GIS-based questions begin with the “whys of where” – why are cities, ecoregions, and earthquakes located where they are, and how are they affected by their proximity to nearby things and by invisible global interconnections and networks? After asking geographic questions, students acquire geographic resources and collect data online and from their own fieldwork. They analyze geographic data and discover relationships across time and space (Bednarz 2004). Geographic investigations are often value-laden and involve critical thinking skills. The following illustrates just one example of how GIS can be used in education.

Analyzing the Pattern of Four Crops in GIS

What did you have to eat today? Where was your food grown? Where was the cotton in your shirt cultivated? An increasing number of books and research initiatives are aimed at helping students to reconnect with the importance of agriculture. A new resource on the ArcLessons library (http://edcommunity.esri.com/arclessons/lesson.cfm?id=416) invites investigation of four different crops—soybeans (shown on the map below), wheat, corn (maize), and cotton – in a spatial context using Geographic Information Systems (GIS) technology.
Screenshot

Learners work through the following scenario: The US Department of Agriculture has heard about your extensive skills in GIS and spatial analysis, and has hired you to investigate the patterns of 4 crops as part of its National Crop Assessment Program (NCAP). They would like you to produce a report detailing the results of the following investigation: What are the cultural and physical geographic reasons for the spatial distribution, spatial patterns, and the amount of soybeans, cotton, wheat, and corn grown in the USA?

Learners conduct research on the origin of the four crops, examine the spatial distribution of those crops, and investigate the similarities and differences among them. They discover the most productive counties for each crop, and consider the proximity of major cities and the influence of climate on each. They determine which areas are planted with winter wheat versus spring wheat, based on the evidence. GIS skills developed include investigation of the “G” part of GIS (the maps) and the “I” part of GIS (the tables) through constructing queries, sorting, and creating summary statistics. They also select and identify data, create various thematic maps using different classification methods, including natural breaks, quantile, equal area, and standard deviation. Content emphases include national and global considerations of why different crops are grown, the influence on urban areas on crops, and the social and physical reasons for the spatial concentration or diffusion of the cultivation of those crops.
Cottonboll

The resource includes not only the lesson, but the data needed to run the lesson. The data includes agricultural information at the county level from the US Census of Agriculture, climate data from the Natural Resources Conservation Service and the Spatial Climate Analysis Service at Oregon State University, and base layers (states, rivers, roads, lakes) from ESRI. The lesson contains 55 questions, but additional investigation can certainly be done, by students of secondary, university, and informal (such as 4-H) programs.

To find out more about the use of GIS in education, see http://edcommunity.esri.com, and the library of lessons on http://edcommunity.esri.com/arclessons.

References

-Bednarz, Sarah W. 2004. Geographic information systems: A Tool to support geography and environmental education? GeoJournal 60: 191-199.

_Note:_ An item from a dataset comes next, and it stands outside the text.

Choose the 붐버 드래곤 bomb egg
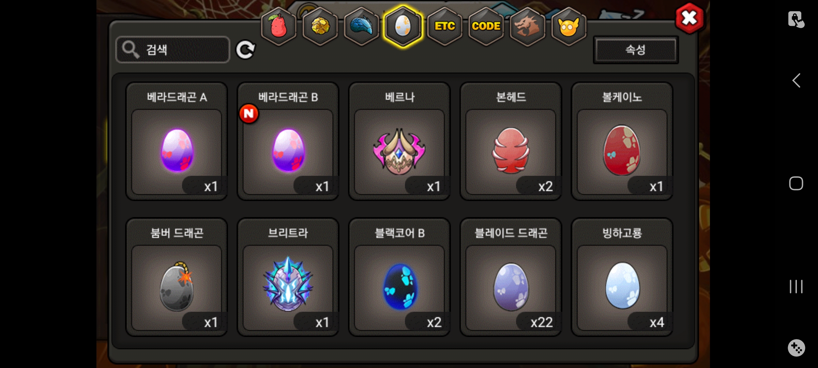Image resolution: width=818 pixels, height=368 pixels. coord(177,277)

-Gersmehl, Phil, & Gersmehl, Carol. 2006. Wanted: A concise list of neurologically defensible and assessable spatial thinking skills. Research in Geographic Education 8.

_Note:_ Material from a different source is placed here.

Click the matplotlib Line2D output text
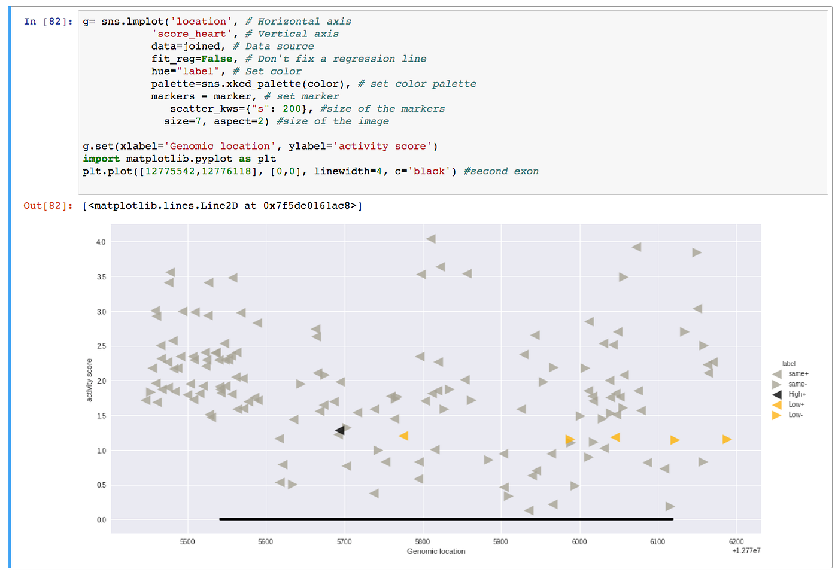The image size is (838, 572). pyautogui.click(x=221, y=205)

-Gewin, Virginia. 2004. Mapping opportunities. Nature 427: 376-377.

-National Academy of Sciences. 2006. Learning to Think Spatially—GIS as a Support System in the K-12 Curriculum. Washington DC: The National Academies Press, 313 p.

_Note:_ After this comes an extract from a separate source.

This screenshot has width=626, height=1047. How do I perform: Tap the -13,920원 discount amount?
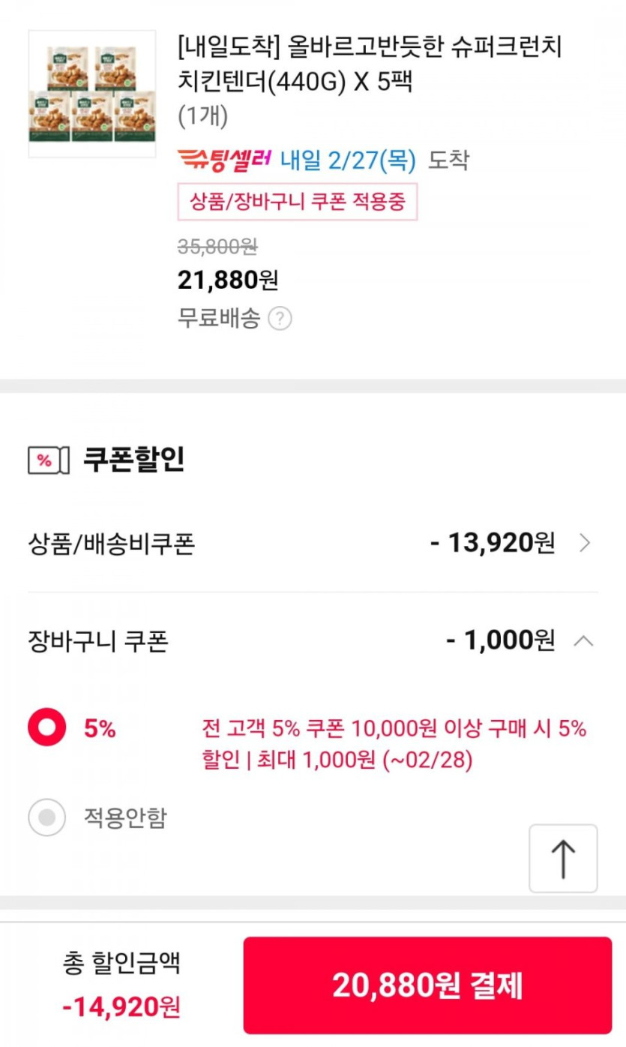493,542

By Joseph Kerski, posted on September 23rd, 2009 in Agriculture, Articles, Education, Featured Article
Corn
By Joseph Kerski, Geographer and Education Manager, Environmental Systems Research Institute (ESRI).

SOURCE

Content for publication is welcomed and can be submitted at any time for consideration. Let us help you bring your article to the world.

EOmag is released every three months, with focus articles on members, news in depth features, achievements, progress reports on programmes, communication and partnership with organisations and events.

The distribution of the Newsletter is based on our stakeholders database (Industry and relevant Institutions worldwide interested in geo-information domain).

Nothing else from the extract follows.